*** PROVIDED DATA ***
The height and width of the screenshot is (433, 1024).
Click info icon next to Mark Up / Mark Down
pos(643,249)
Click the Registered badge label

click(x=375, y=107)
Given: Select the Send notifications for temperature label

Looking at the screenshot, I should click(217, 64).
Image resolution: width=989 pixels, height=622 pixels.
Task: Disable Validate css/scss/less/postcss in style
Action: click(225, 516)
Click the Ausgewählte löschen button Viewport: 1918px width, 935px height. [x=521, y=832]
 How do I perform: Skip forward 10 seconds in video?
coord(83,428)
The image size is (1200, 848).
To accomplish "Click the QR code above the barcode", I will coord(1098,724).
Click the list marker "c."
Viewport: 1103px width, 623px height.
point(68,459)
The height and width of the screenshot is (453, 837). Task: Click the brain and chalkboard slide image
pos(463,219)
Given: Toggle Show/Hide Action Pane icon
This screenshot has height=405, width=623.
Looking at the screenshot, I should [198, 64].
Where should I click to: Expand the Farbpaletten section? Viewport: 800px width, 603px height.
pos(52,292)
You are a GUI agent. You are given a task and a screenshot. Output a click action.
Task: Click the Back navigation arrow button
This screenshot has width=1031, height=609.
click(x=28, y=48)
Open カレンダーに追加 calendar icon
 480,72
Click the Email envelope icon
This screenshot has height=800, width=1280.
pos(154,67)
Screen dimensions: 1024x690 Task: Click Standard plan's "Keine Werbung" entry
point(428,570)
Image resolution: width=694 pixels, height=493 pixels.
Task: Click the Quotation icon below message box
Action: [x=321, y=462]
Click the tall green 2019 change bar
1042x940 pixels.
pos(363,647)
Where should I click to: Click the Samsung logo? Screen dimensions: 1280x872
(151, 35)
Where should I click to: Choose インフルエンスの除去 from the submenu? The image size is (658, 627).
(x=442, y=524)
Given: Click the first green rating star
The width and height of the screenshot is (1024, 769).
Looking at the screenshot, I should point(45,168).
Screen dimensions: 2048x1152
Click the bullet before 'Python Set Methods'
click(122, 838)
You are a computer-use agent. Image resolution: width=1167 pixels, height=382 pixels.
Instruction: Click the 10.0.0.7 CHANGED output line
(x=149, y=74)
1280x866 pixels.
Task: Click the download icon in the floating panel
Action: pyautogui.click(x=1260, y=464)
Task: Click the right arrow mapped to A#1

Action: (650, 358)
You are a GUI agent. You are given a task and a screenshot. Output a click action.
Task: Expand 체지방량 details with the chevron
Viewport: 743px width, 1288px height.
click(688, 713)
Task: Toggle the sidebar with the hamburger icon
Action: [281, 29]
*** End of PROVIDED DATA ***
GOAL OF THE EXERCISE →
Only the lines above starting with the one with "Click the Email envelope icon" and going through the one with "Given: Click the first green rating star" are to be copied, word for word and with both ends kept.

ANSWER →
Click the Email envelope icon
This screenshot has height=800, width=1280.
pos(154,67)
Screen dimensions: 1024x690 Task: Click Standard plan's "Keine Werbung" entry
point(428,570)
Image resolution: width=694 pixels, height=493 pixels.
Task: Click the Quotation icon below message box
Action: [x=321, y=462]
Click the tall green 2019 change bar
1042x940 pixels.
pos(363,647)
Where should I click to: Click the Samsung logo? Screen dimensions: 1280x872
(151, 35)
Where should I click to: Choose インフルエンスの除去 from the submenu? The image size is (658, 627).
(x=442, y=524)
Given: Click the first green rating star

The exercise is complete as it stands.